## The task
Output the span of lines from the one that contains "Zoom in on the map" through the end of the records, inclusive, exactly as written and free of pictures.

╔══

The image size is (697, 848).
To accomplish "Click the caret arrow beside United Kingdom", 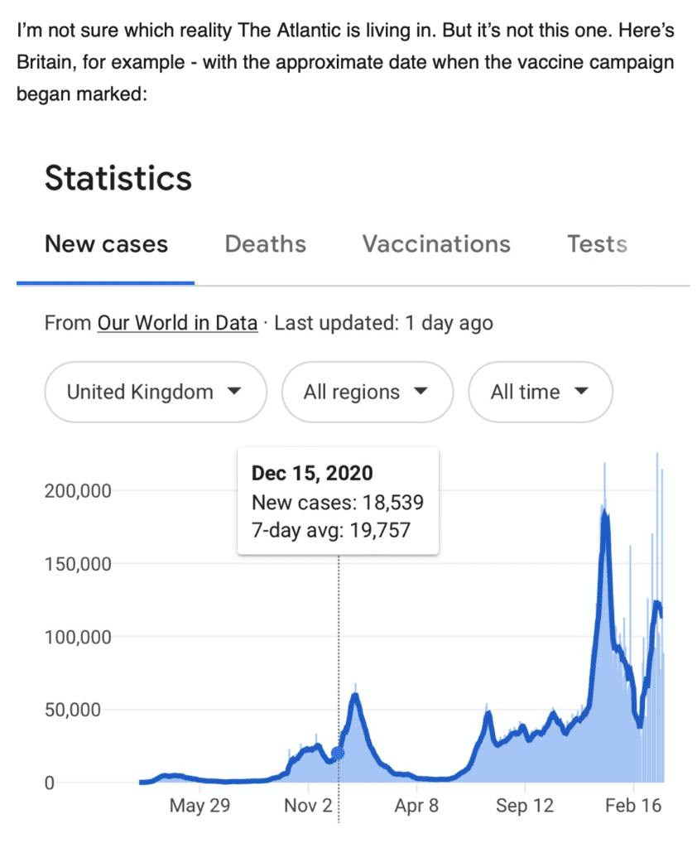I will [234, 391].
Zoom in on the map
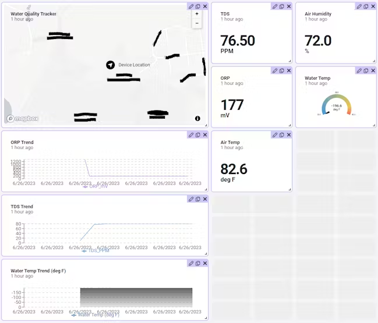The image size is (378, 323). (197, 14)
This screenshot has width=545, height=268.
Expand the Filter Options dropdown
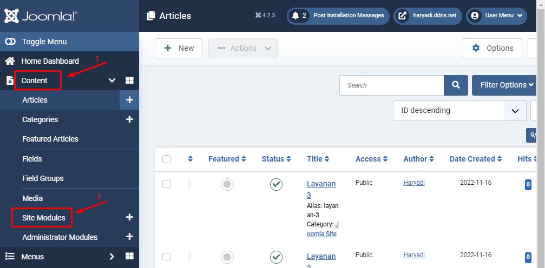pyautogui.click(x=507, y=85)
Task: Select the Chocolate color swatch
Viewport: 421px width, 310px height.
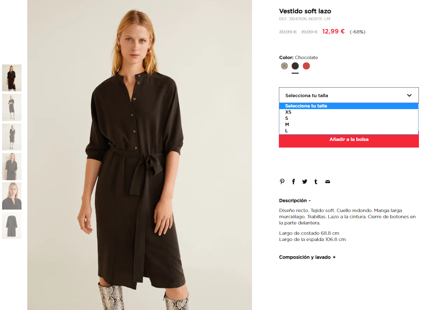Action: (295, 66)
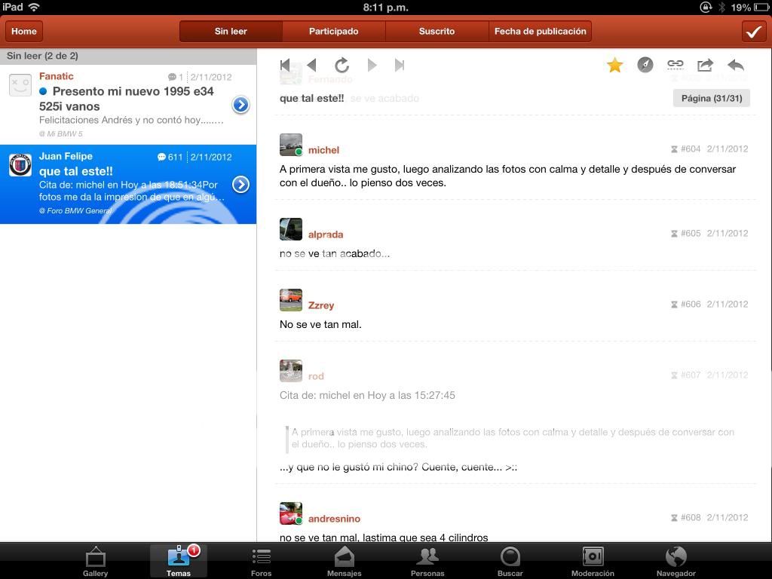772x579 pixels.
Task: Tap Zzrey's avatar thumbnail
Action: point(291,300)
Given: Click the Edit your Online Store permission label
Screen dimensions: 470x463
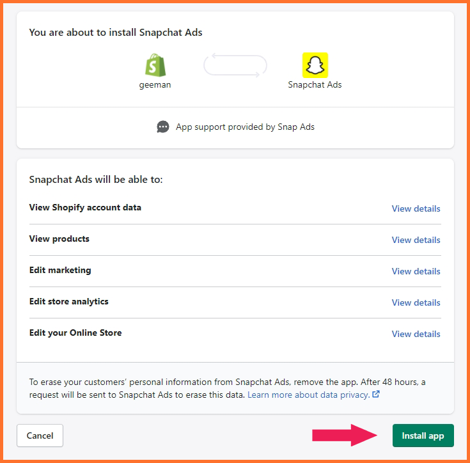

╚══

## Result
Zoom in on the map
The image size is (378, 323). (197, 14)
This screenshot has width=545, height=268.
Expand the Filter Options dropdown
pyautogui.click(x=507, y=85)
Task: Select the Chocolate color swatch
Viewport: 421px width, 310px height.
Action: (295, 66)
772x579 pixels.
Task: Tap Zzrey's avatar thumbnail
Action: point(291,300)
Given: Click the Edit your Online Store permission label
Screen dimensions: 470x463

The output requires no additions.